I love you all, I love all and everything about the club but it’s time for me to go. But look, it’s not burning behind me and that gives me a good feeling. It’s not that you think, ‘Come on, get out of here!’ So, I know I can come back and I will come back and how I said after the game, from today, from three hours ago when the game finished, I’m a Liverpool supporter and I love that.

On how the last week has impacted him…


Everything impacted me. It was fantastic. As I said, the boys showed class. It’s difficult to deal with these kind of things. I could not use the exit of the AXA Training Centre, I could not go out there, I would still stand there and sign autographs. The people show me so much love, and that’s fine. You cannot come to my house and stuff like this. It’s really difficult to take. It’s so positive and I wish it would be for somebody else and I would be his best friend. That would be great – my best friend gets all this attention. But I get all the attention, that’s really tricky to take, to be honest. I just try to get through this and there will be a moment when nobody asks me anymore, nobody looks at me anymore and I just go down for a few hours or days, I don’t know, we will see that. But for the moment I have to function and I have to keep going and do that.

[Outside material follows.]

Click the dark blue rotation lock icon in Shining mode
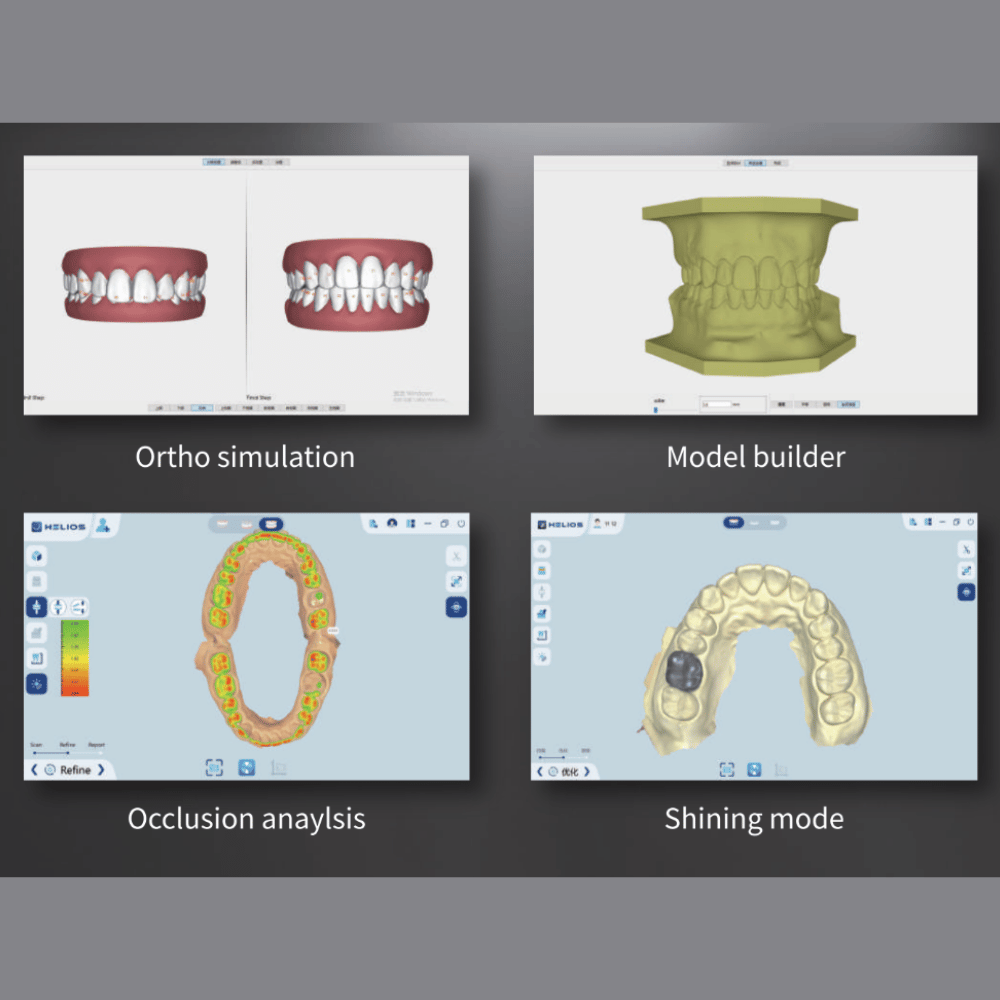 click(x=966, y=592)
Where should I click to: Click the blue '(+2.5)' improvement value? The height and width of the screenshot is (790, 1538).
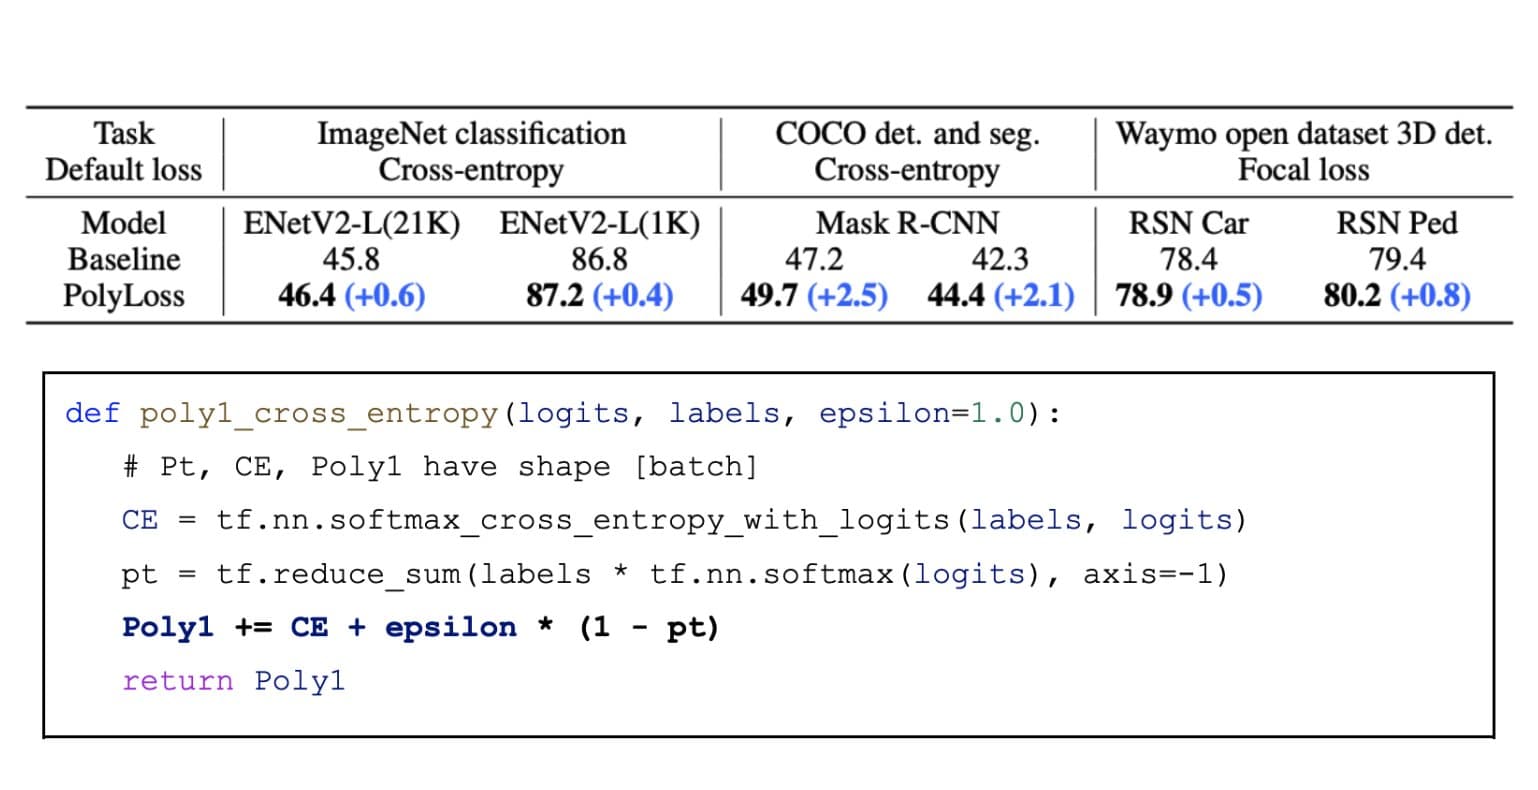[x=847, y=296]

But today it was wonderful. I want to thank everybody. I love how we said goodbye to the staff, and how the players said goodbye to the staff. For the public, it’s Jürgen Klopp, Jürgen Klopp, Jürgen Klopp, Jürgen Klopp. But Jürgen Klopp is Pep Lijnders, Jürgen Klopp is Peter Krawietz, Jürgen Klopp is Vitor Matos, Jürgen Klopp is John Achterberg, Jack Robinson, [Claudio] Taffarel, Jürgen Klopp is Andreas Kornmayer, Andreas Schlumberger. Jürgen Klopp is so much more than Jürgen Klopp. I alone would have done absolutely nothing. It’s really nice how the people did that today because everybody felt really appreciated. I don’t have a lack of appreciation, obviously, everybody shows me in the first moments and tells me they will miss me. I’m happy that all the other guys got their attention as well.

It was an incredible time. I love it. My family was on the pitch, which was nice, really nice. Now we will have a party and then we will come back next for another event. And I will come back occasionally just, as I said, as a supporter now, and I’m fine with that, honestly. Maybe not for the first game of the season – that’s early, wow! Maybe after the second international break or something like that. What can I say? There must be a difference if the things go bad, always worse, worse, worse or if the things go well and go. I’m really happy that we could have done it like that – that we did it that way. Third, that’s alright.

On what he’ll do on his first day not being Liverpool manager…

I have no clue. Packing probably, I think so but I don’t know. I have enough things to do. [A] private life must be planned and I didn’t plan anything yet because I was here. Probably Ulla will update me on where we go and stuff like that but I follow happily. But I have no clue what’s coming. I know we have a party tonight – that’s what I know.


In the future…

I don’t know exactly why nobody believes I probably will not be a manager again, but I understand because it seems to be a drug, looks like everybody comes back and everyone works until they are 70-something. I always had the idea that I would not do that long. Look, other people are smarter, other people can do it in different ways. I have to be all-in, I have to be the spark, I have to be the energy, I have to be all these kinds of things and I’m empty. That’s it. My biggest worry today was John Achterberg was coughing all the time next to me and I thought I would wake up tomorrow morning and be ill because he was coughing in my direction. I have to start with the rest now and then we will see. But it’s not now that I feel now already and [think about] maybe the next opportunity. You only have to look outside which clubs are available and stuff like that. There will be opportunities but I don’t sit here and think, ‘Maybe in a year I take that.’ At this moment, see you later.